## Interface element entries
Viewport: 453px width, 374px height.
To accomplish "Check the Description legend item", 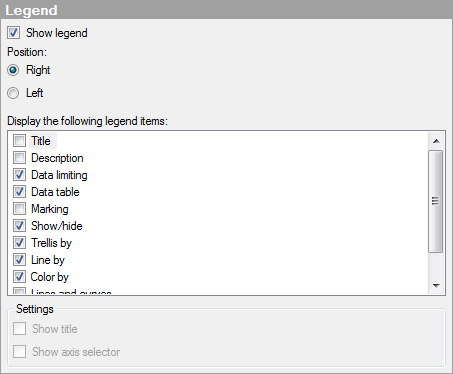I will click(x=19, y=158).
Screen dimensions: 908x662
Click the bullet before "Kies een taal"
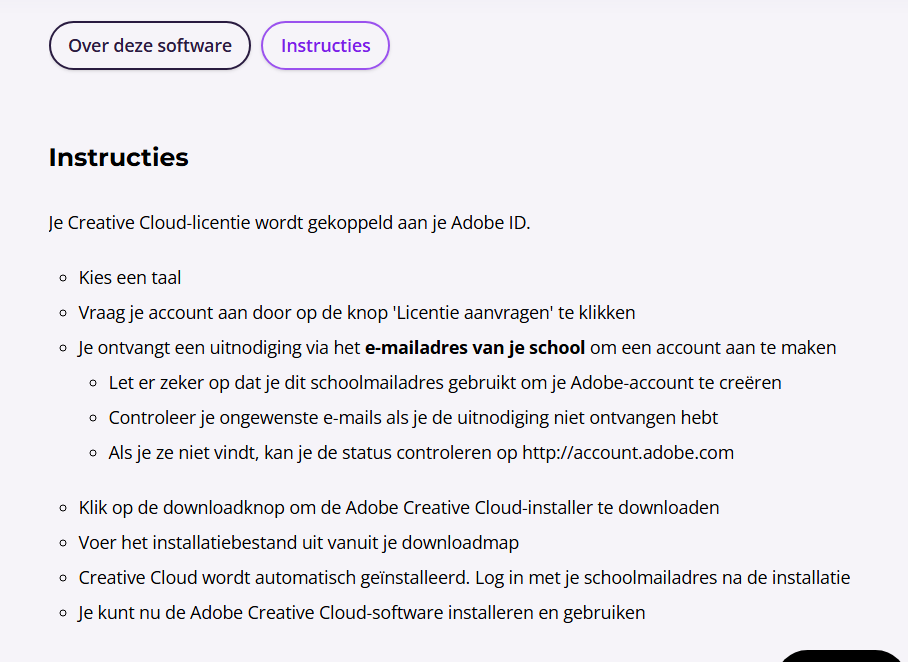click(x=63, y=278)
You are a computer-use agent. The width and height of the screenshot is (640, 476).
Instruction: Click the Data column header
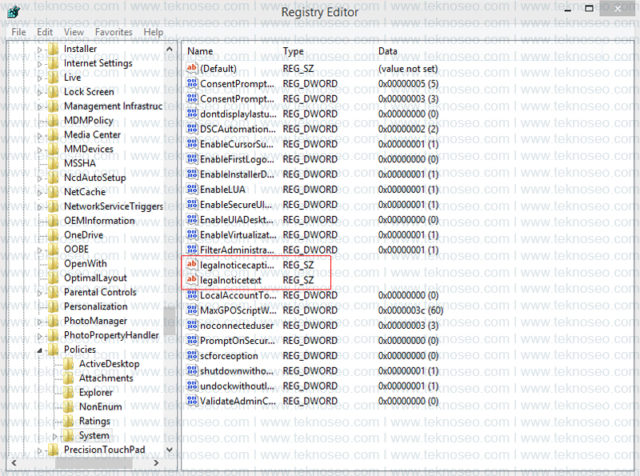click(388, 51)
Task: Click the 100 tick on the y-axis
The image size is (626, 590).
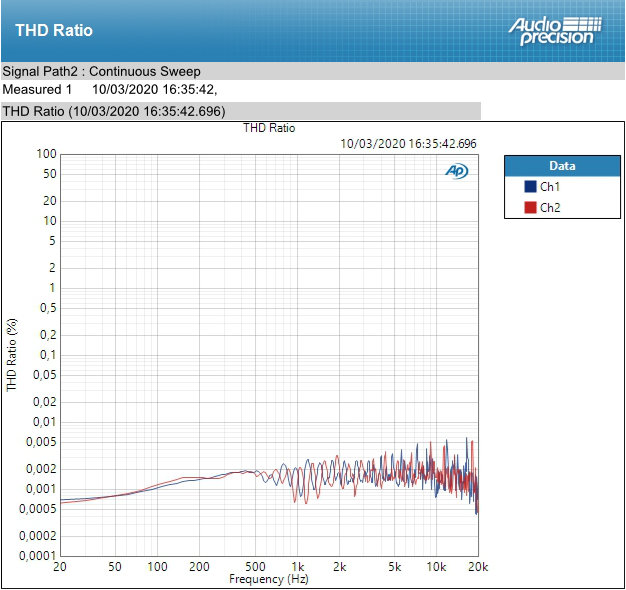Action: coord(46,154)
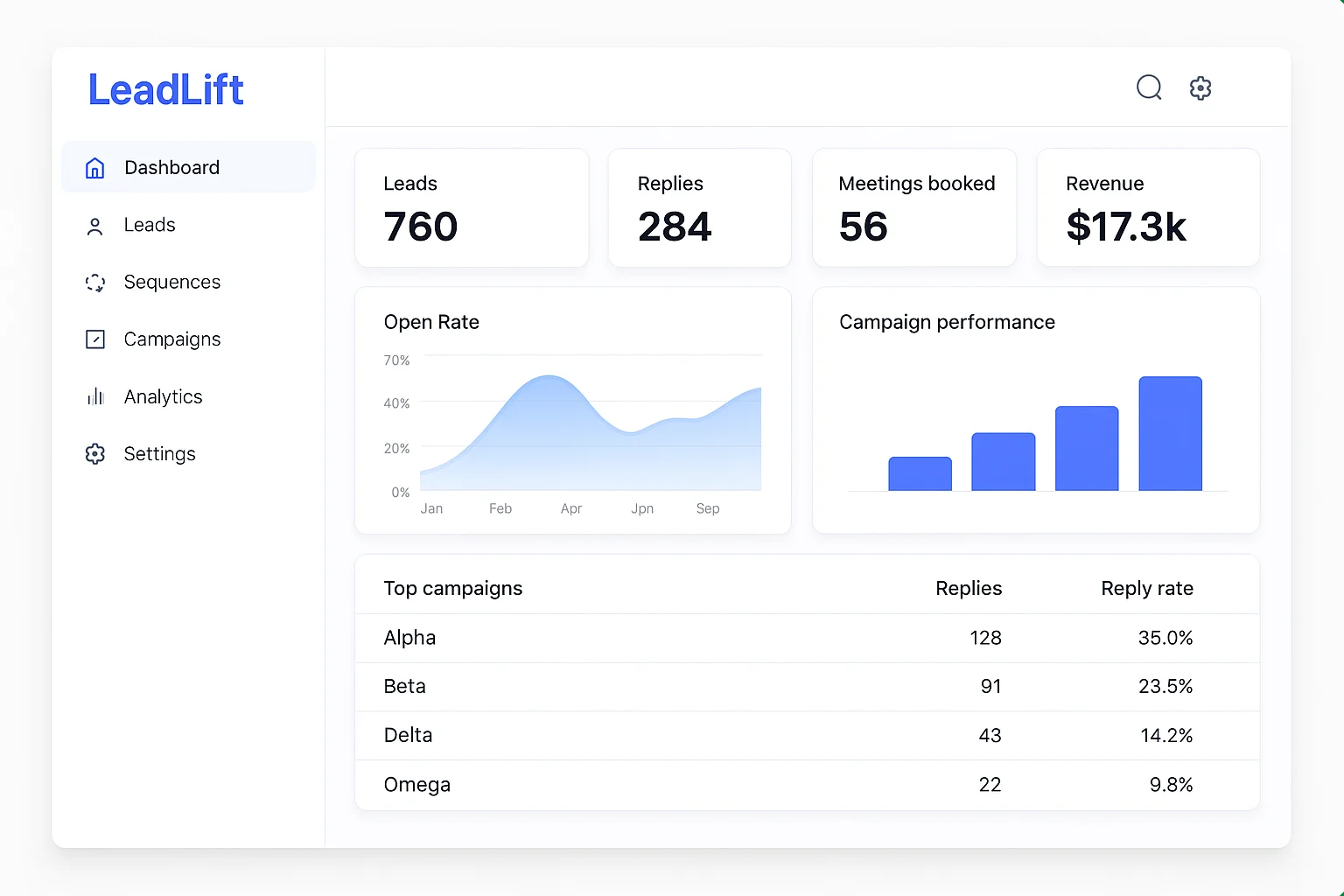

## PROMPT
Write out the lines from the one containing "Task: Click the 100 tick on the y-axis" through the end of the entries as a numbered list, skipping blank lines. Leave the pictures out.

## ANSWER TO THIS EXERCISE
1. Task: Click the 100 tick on the y-axis
2. The image size is (626, 590).
3. Action: coord(46,154)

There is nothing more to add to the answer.